Теперь Лоренс уставился на меня. Мне стало не по себе из-за того, что щеки мои полыхали, и еще потому, что я наговорила много лишнего. Но когда он заговорил, в голосе его послышалась мягкость:
— Бедняжка! Бедная Вера!
— Не надо жалеть меня! — вспыхнула я. — Просто я надеялась, что ты не такой, как все остальные. Но ты и в поезде перестал говорить со мной, как только услышал мое имя, и я начинаю думать, что Роуланды в прошлом сделали что-то, позорящее их.
Лоренс Бракнелл поднялся и произнес:
— Нет ничего такого. По крайней мере, ничего, что было бы мне известно. И уж точно ничего, порочащего тебя. Но действительно, есть кое-что, о чем лучше промолчать. Не выйдет ничего хорошего, если начать рыться в прошлом. Надо смотреть в будущее.
Я сделала попытку засмеяться:
— Не думаю, что у меня есть какое-то будущее в Восдейле.
— Тебе стоит найти друзей подходящего возраста, — посоветовал он, надевая пальто. Я хотела было возразить, что он сам не намного старше меня, но он больше не желал разговоров. Он снова замкнулся в себе. Все было тщетно. — Что ж, пора мне вернуться к работе. Поедешь на автобусе? Показать, откуда он отходит?

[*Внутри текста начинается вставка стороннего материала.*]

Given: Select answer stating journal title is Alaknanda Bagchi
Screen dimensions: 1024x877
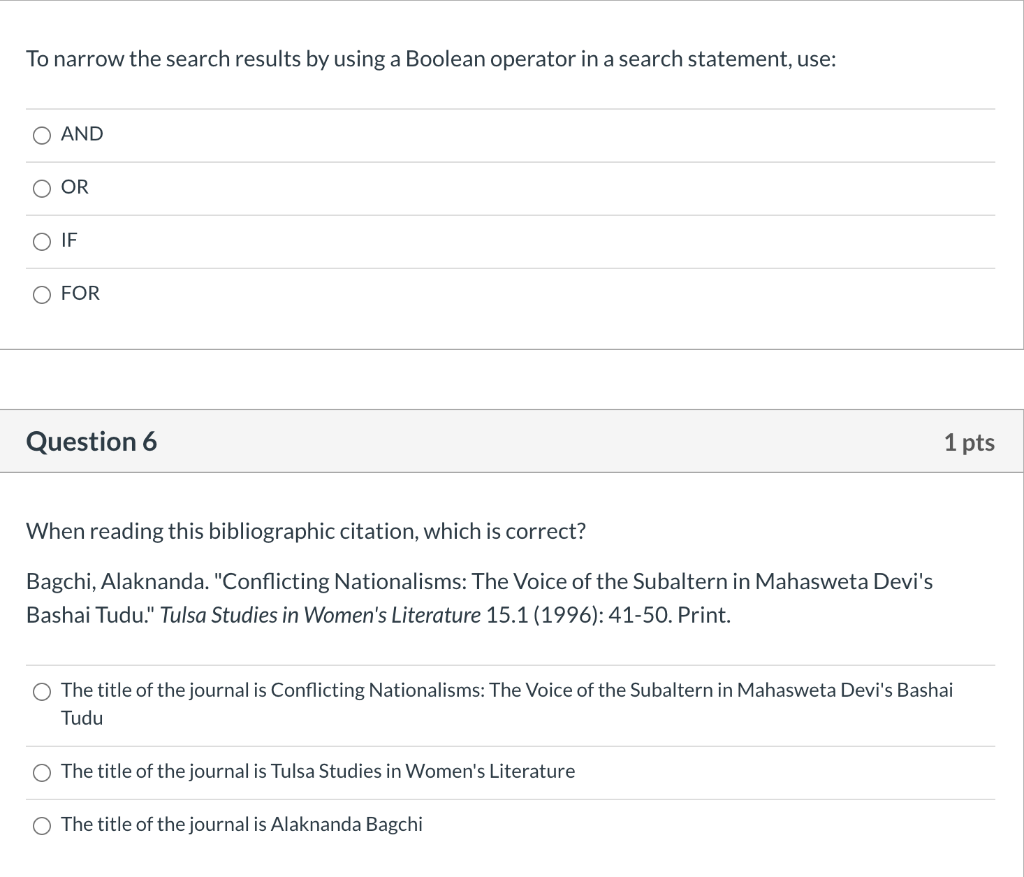Looking at the screenshot, I should (x=41, y=825).
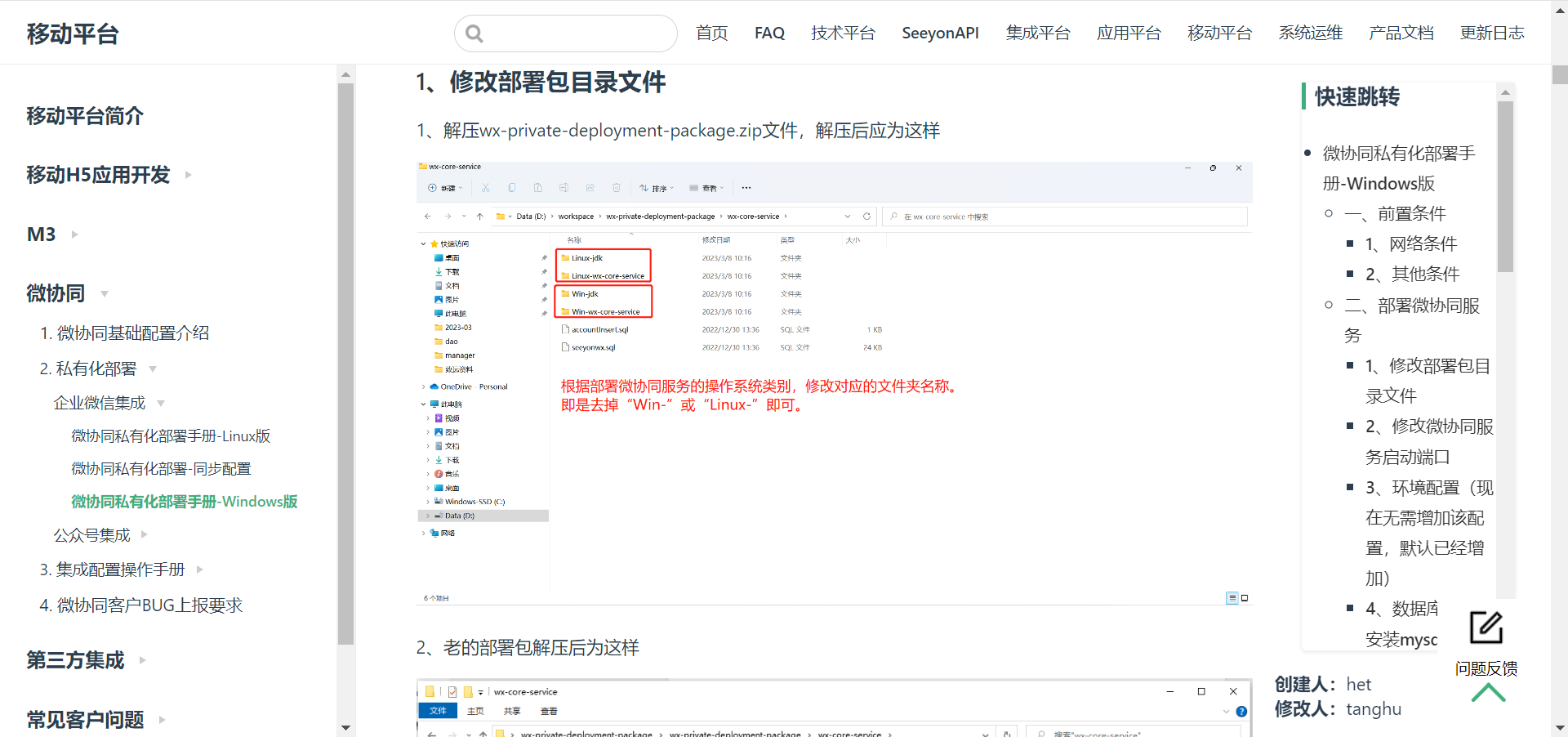Click the left sidebar scroll-up arrow

click(345, 74)
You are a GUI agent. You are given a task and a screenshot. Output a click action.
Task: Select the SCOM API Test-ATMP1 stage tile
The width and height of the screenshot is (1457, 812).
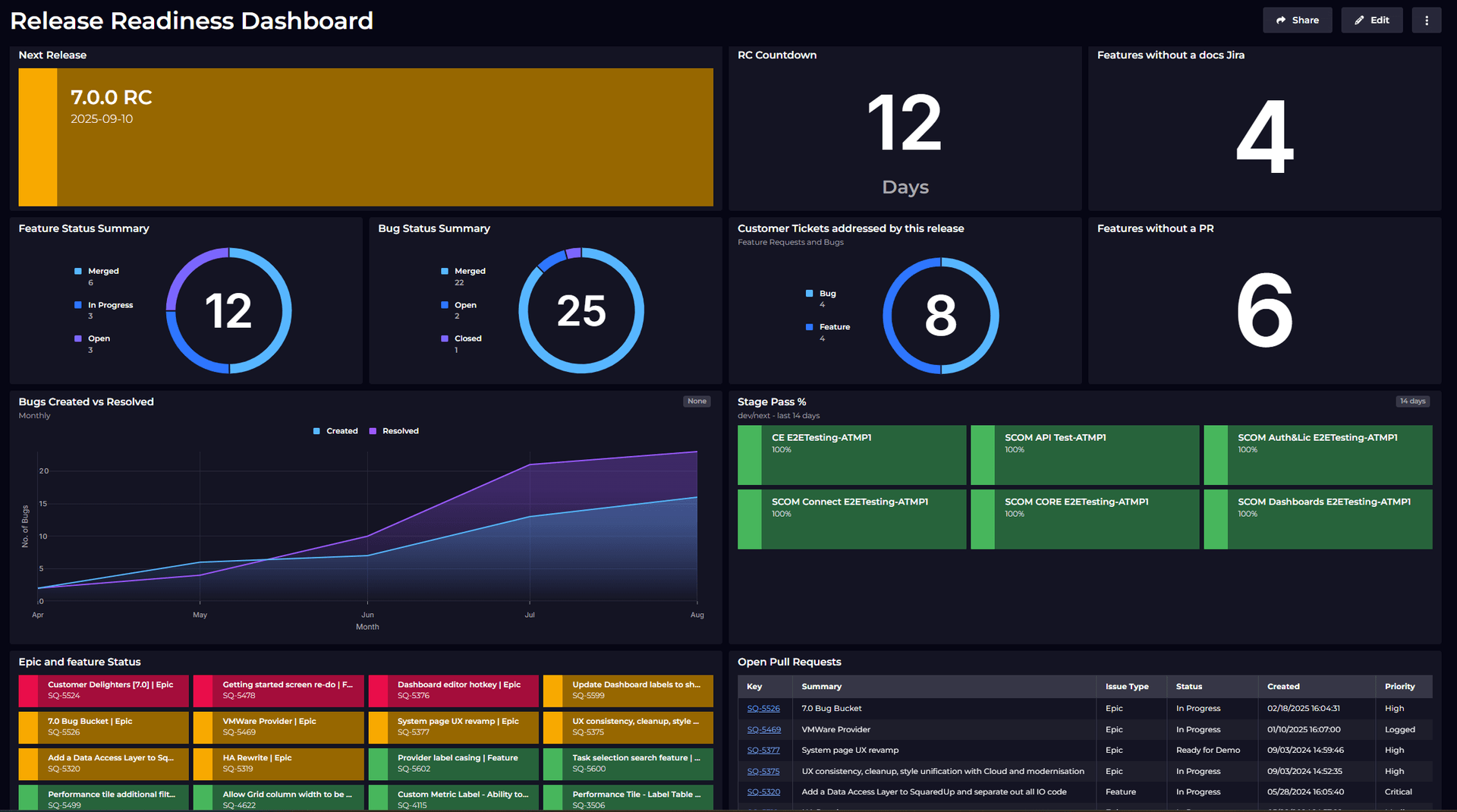[x=1084, y=455]
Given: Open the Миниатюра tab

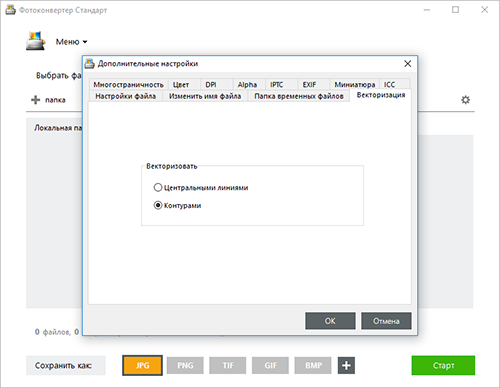Looking at the screenshot, I should point(355,85).
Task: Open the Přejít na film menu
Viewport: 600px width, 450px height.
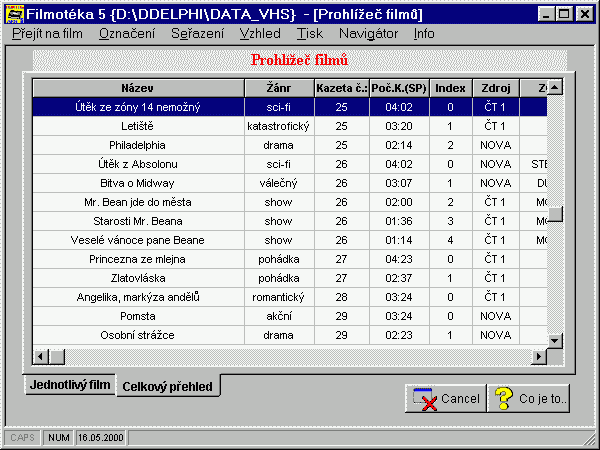Action: (x=48, y=33)
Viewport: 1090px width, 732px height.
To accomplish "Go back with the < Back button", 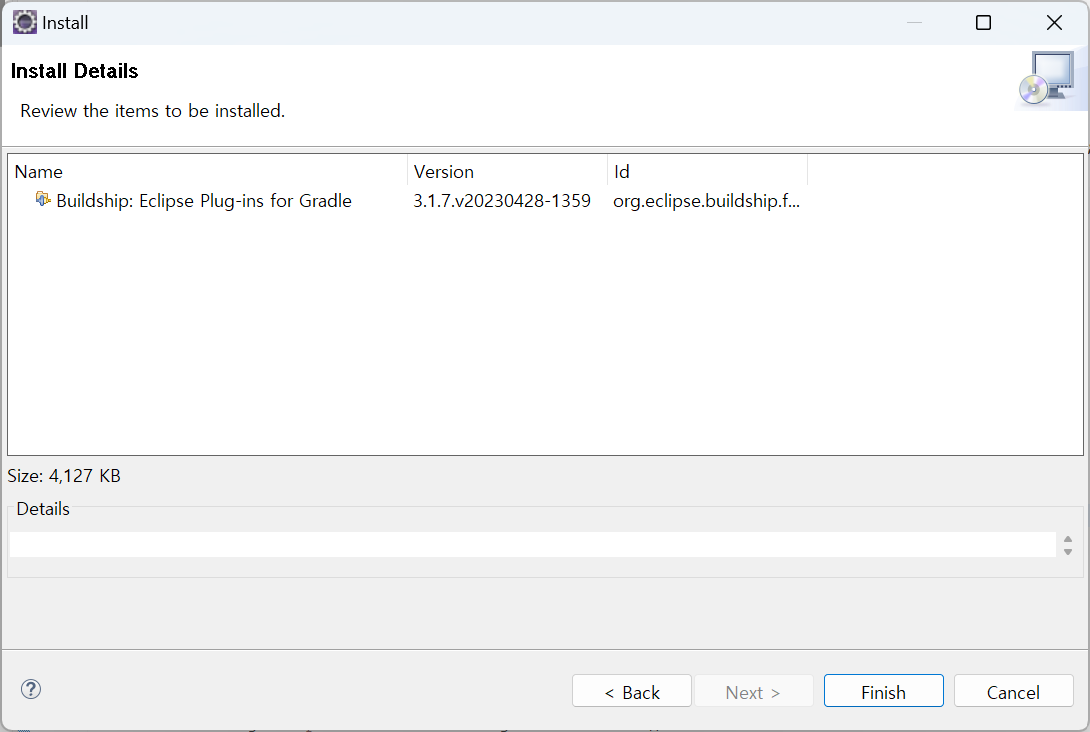I will tap(631, 692).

— Нет, спасибо. Я сама в состоянии приглядеть за собой.
— Это точно, — многозначительно рассмеялся он, но смех этот не нашел отклика в моей душе. Он обидел меня.
Я поднялась и высказалась довольно резко:
— Хочу повторить, что мне девятнадцать и за мной не надо приглядывать.
Он не потрудился ответить на это, коротко попрощался, сказал, что заплатил за мой чай, и удалился.
Сначала я хотела побежать за ним и заставить взять мои деньги, потом решила, что это будет выглядеть глупо. Но удовольствие от встречи с ним испарилось к тому времени, как я подошла к автобусной остановке, и на пути обратно я вновь почувствовала себя одинокой. Все, что я поняла, — это то, что мне никогда не удастся найти настоящего друга в лице Лоренса Бракнелла. Он дал мне понять, что гораздо старше и мудрее маленькой Веры Роуланд. Мои мысли обратились к ужасной Рейчел Форрестер, которая запросто могла позвонить ему среди ночи и сказать, как она соскучилась. Я была абсолютно уверена, что между ними что-то есть.
Когда Унсворт привез меня домой, я окончательно погрузилась в черную депрессию.
Мама заметила это за ужином.
— Не знаю, что и делать с тобой, Верунчик! — вздохнула она. — Начинаю подумывать, что привозить тебя сюда было большой ошибкой. Здесь так мало развлечений.
— Было бы лучше, если бы со мной не обращались как с неразумным дитятей, — проворчала я в ответ.
Мама засмеялась. Она чинила белье, и я взяла нитку с иголкой, чтобы помочь ей. В доме все еще сохранилось много великолепных расшитых простыней с инициалами «Дж. и «Г.». Я никогда не видела таких. Джеймс и Грейс. Странно было думать, что это были те самые простыни, которые входили в приданое юной Грейс. Бережная ручная стирка, без всех этих современных машин, продлила их жизнь на долгие-долгие годы. Но теперь и они нуждались в починке.